Theoretically, the work underscores that latent feature manipulation represents a fertile ground for advancement in steering LLM behavior. ICV provides a new lens through which ICL can be viewed—as a feature transformation process similar to gradient descent updates—thus challenging existing paradigms and inviting further exploration into latent space dynamics.

Speculation on Future Developments

The reduced computational overhead and enhanced control over task execution suggest that ICV and similar latent space steering techniques could form the foundation for scalable, adaptable LLM deployment in dynamic application domains.

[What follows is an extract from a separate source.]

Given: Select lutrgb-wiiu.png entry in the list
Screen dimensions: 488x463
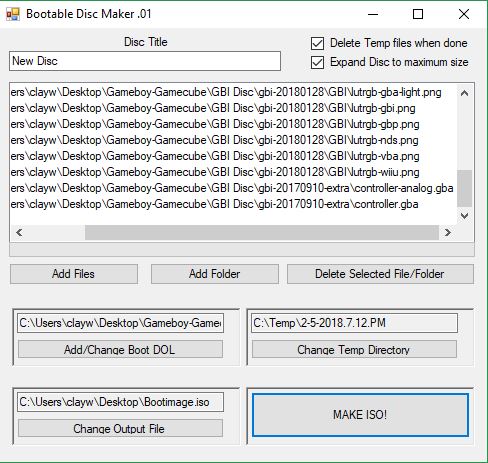Looking at the screenshot, I should tap(215, 172).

Future research might focus on refining the vector extraction processes to capture more nuanced task variables or integrating these methodologies into more complex multi-modal learning frameworks. Additionally, combining ICV with more extensive data contexts or hierarchical vector construction might address more complex task heterogeneity while preserving the model's inherent strengths.

In conclusion, this paper presents a significant evolution in the scope and application of in-context learning. By leveraging latent states for task encoding, ICV provides an enriched framework for efficient and effective task adaptation within LLMs. This innovation not only challenges conventional approaches but also sets a promising trajectory for future exploration and application in AI-driven systems.